Le journal Libération s'est intéressé à un village construit de toute pièce après la catastrophe. Le village de Viltcha, qui se trouvait à 45 km de Tchernobyl, a été rasé pour des raisons sanitaires. Parce qu'il a bien fallu reloger les habitants évacués, un nouveau Viltcha reconstruit à 700km de Tchernobyl. C'est l'exil pour les habitants. Aujourd'hui, des pavillons de briques s'alignent le long d'une route mal pavée. Pourtant, initialement, les plans de constructions étaient ambitieux. Mais, en 1991 l'URSS s'effondre et l'Ukraine indépendante n'a jamais eu les moyens de mener le projet à terme.

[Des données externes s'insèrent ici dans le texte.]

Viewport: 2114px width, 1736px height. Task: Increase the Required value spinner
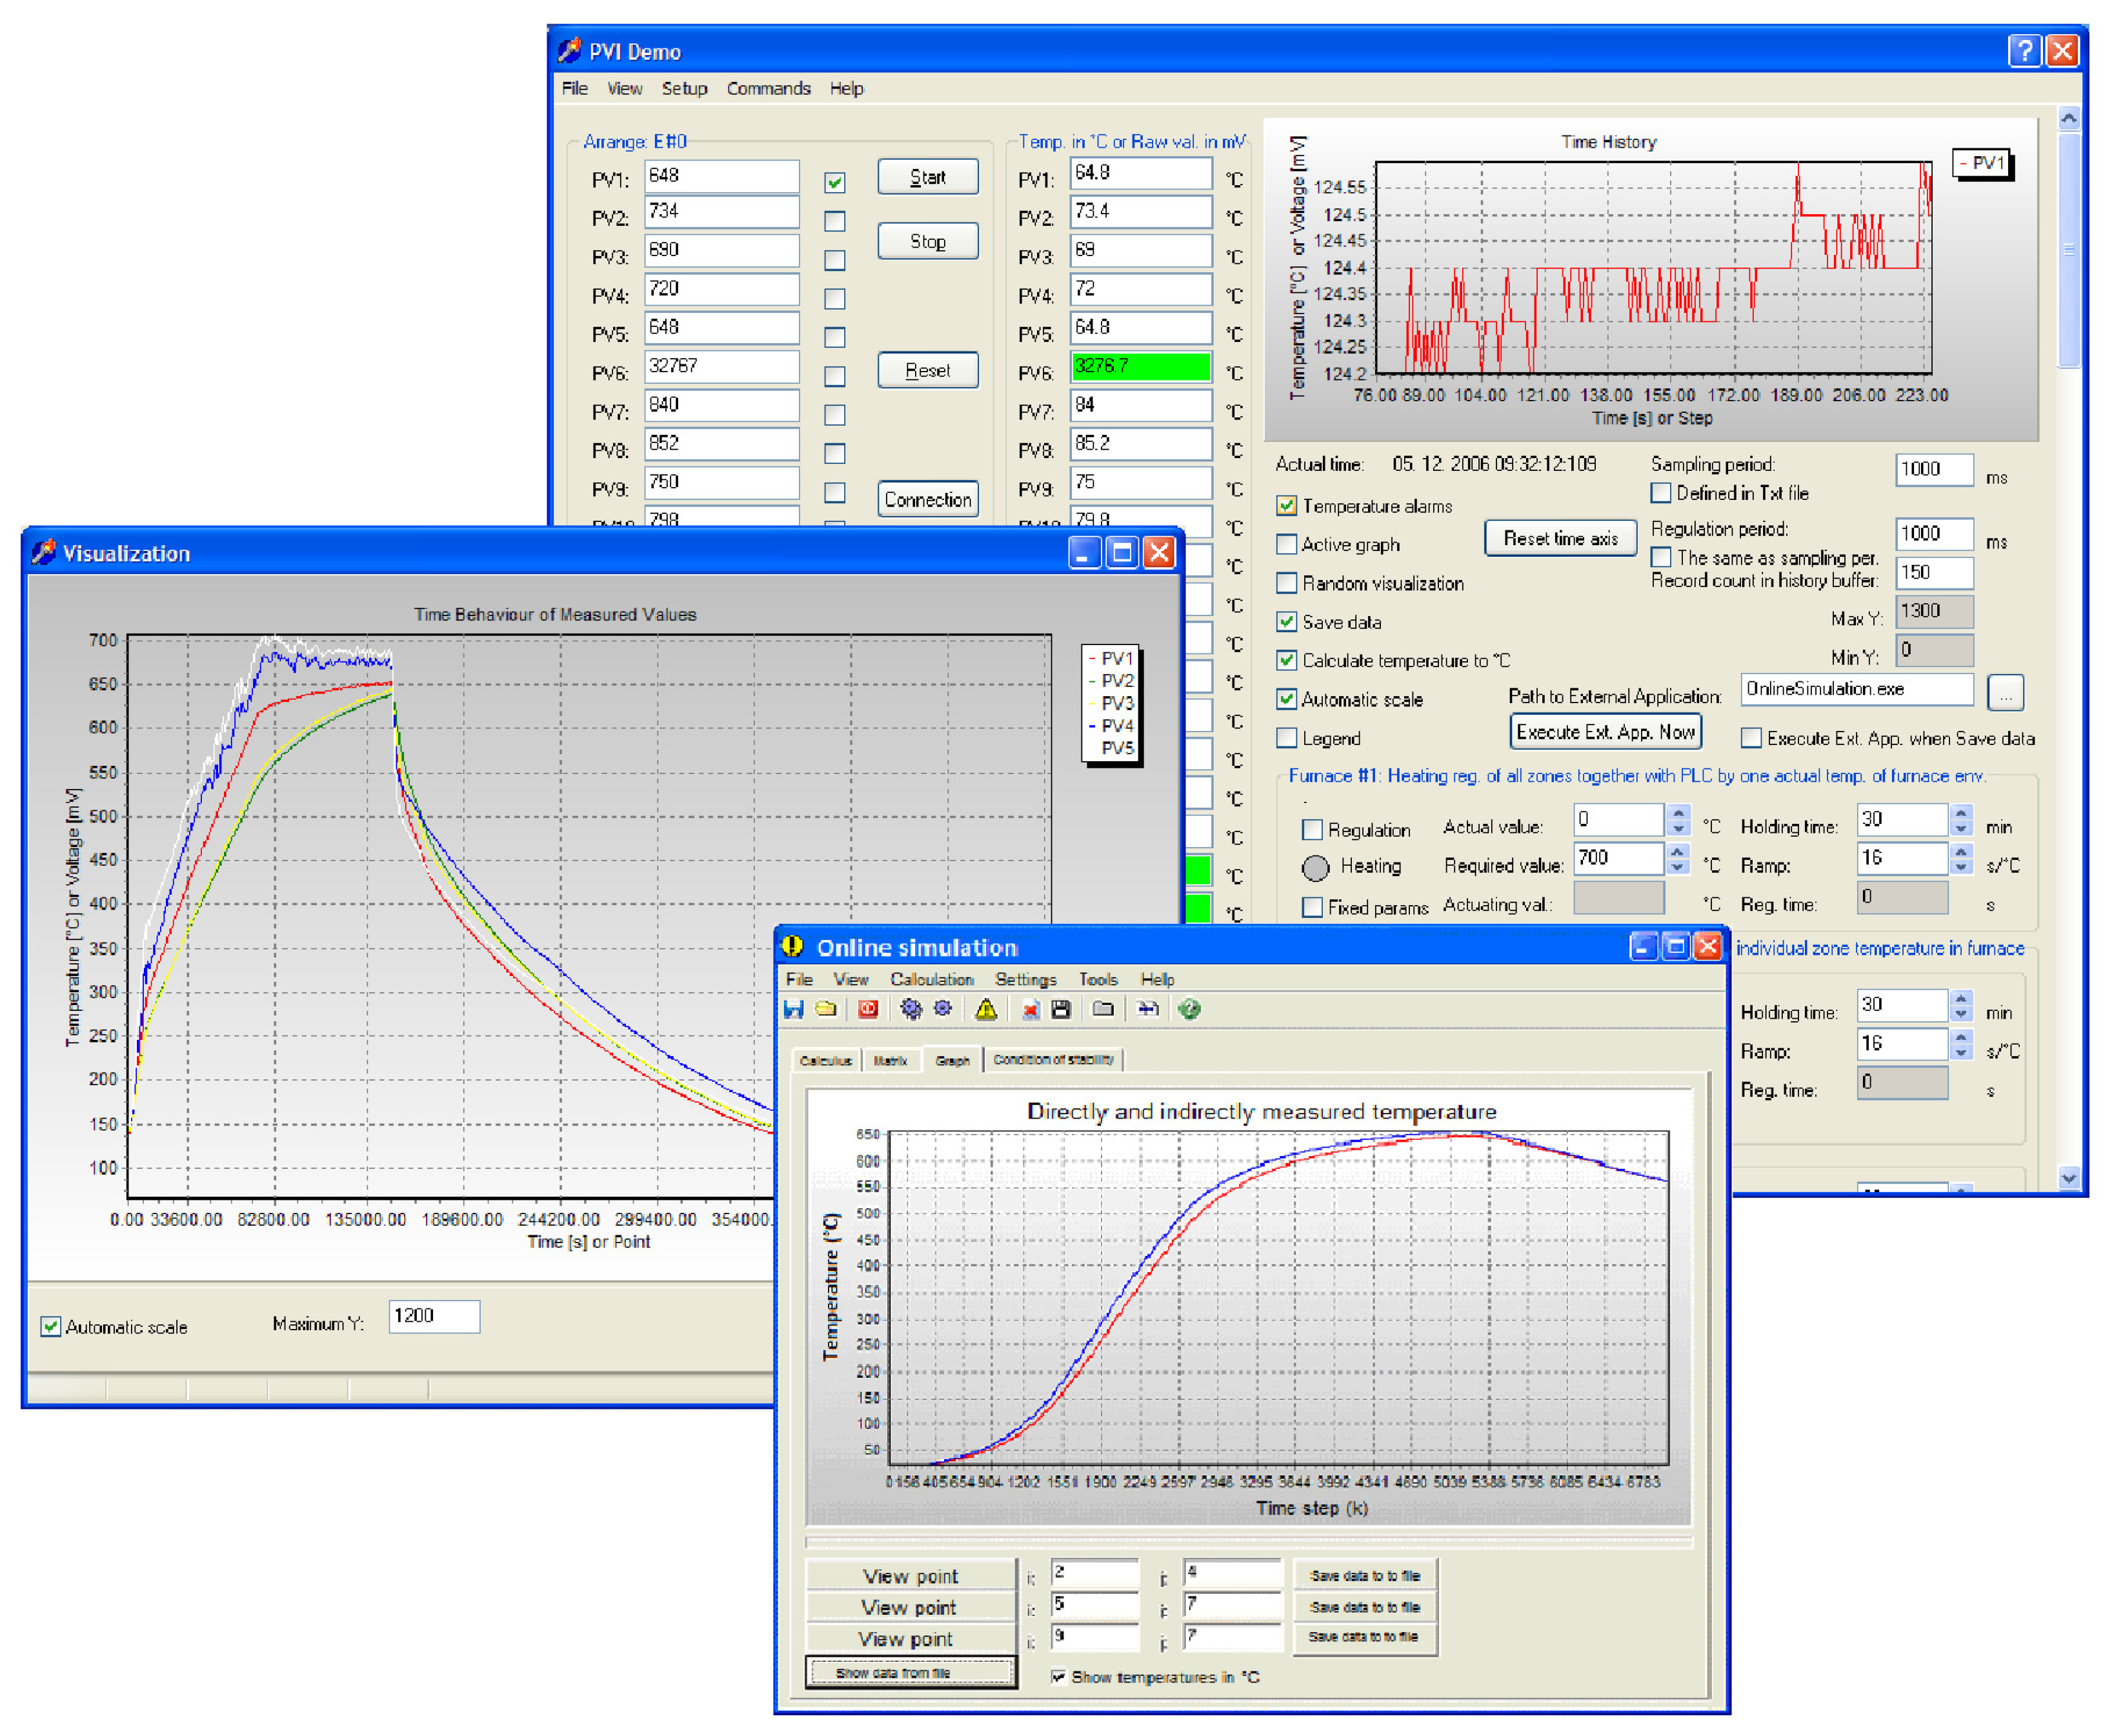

À Viltcha, le cimetière est immense. À voir sa taille, on dirait que le village a 100 ans lance un habitant qui vient d'enterrer un ami, un ancien liquidateur. Récemment, Viltcha a accueilli des compatriotes ukrainiens qui fuyaient les combats avec les Russes dans la province du Dombass. Entre exilés, on s'est compris, mais l'article de Libération se termine sur ce constat. Les réfugiés du Dombass pourront rentrer chez eux si une solution politique est trouvée pour mettre fin à la guerre, les évacués de Tchernobyl eux sont condamnés à rester.

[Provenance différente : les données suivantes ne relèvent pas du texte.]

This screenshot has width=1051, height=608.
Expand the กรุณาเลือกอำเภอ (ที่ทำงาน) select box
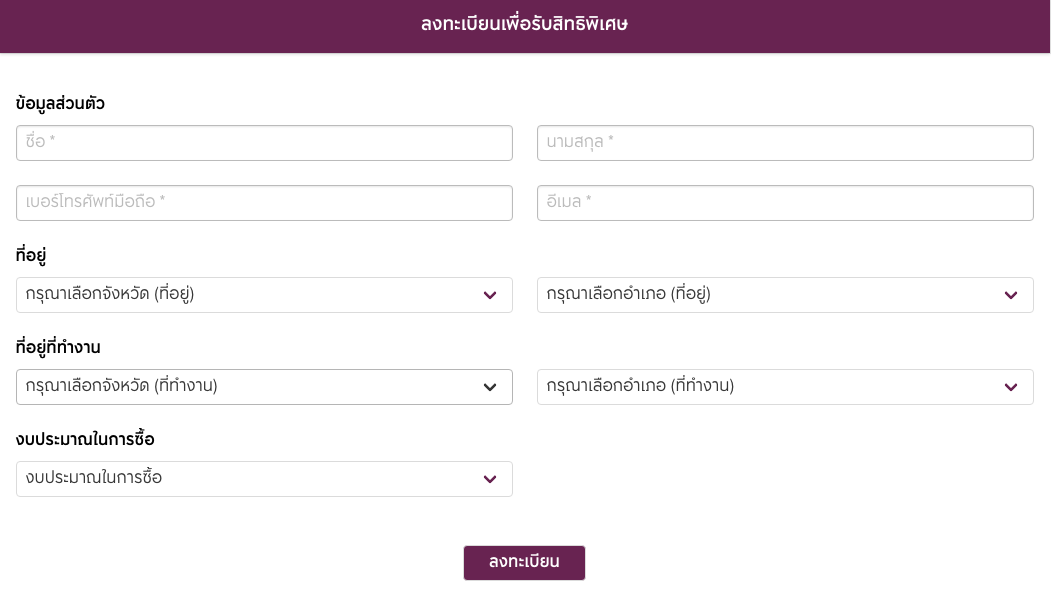(785, 387)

Un champignon toxique encombre le renseignement

C'est un tout autre type d'empoisonnement qui menaçait des policiers du renseignement. Ce sont les hommes qui sont en première ligne dans la traque des terroristes. Metronews raconte que 100 policiers du service central du renseignement territorial ne vont pas pouvoir déménager à temps à cause de la présence de mérules, un champignon toxique, dans les murs du bâtiment qui devaient les accueillir. Un bâtiment qui logeait précédemment des gendarmes.

Ces champignons s’attaquent aux bois et aux charpentes des logements mal aérés. Ils peuvent être dangereux pour la santé, la mérule libère des bactéries pouvant provoquer de graves maladies respiratoires. Le problème, c'est que le déménagement prévu le 1er juin ne pourra pas avoir lieu, et "le ministère de l’Intérieur va devoir payer des arriérés. La facture risque d’être conséquente, mais on ne peut pas transiger sur les questions d’hygiène et de sécurité", dit le syndicat Unsa-Police.

La virée de Zlatan et consorts à Las Vegas

On termine avec une virée à Las Vegas avec une petite dizaine de joueurs du PSG. C'estle journal L'Équipe qui révèle l'information, et les photos affolent les réseaux sociaux. On voit Zlatan ibrahimovic à une table de jeu ou près de la piscine d'un grand hôtel avec ses coéquipier Marco Verratti et Javier Pastore. Les footballeurs se sont accordé cette petite escapade dans le désert du Nevada après la finale de la Coupe de la Ligue remportée samedi 23 avril. Le journal Le Parisien qui pose la question : "Paris - Las Vegas, est-ce bien raisonnable ?" 20 heures de vols aller-retour et 9 heures de décalage horaire : la fatigue engendrée par cette escapade paraît conséquente. 
 
Suffisamment en tout cas pour que Laurent Blanc décide de décaler la reprise de l'entrainement au mercredi 27 avril, alors que le PSG reprend le championnat deux jours après contre Rennes. Le prochain gros rendez-vous c'est la finale de la coupe de France le 21 mai contre l'OM. Le journal L'Équipe a joint les dirigeants parisiens. Le club considère que les joueurs sont des professionnels et qu'ils sont libres de faire ce qu'ils veulent pendant leurs jours de repos.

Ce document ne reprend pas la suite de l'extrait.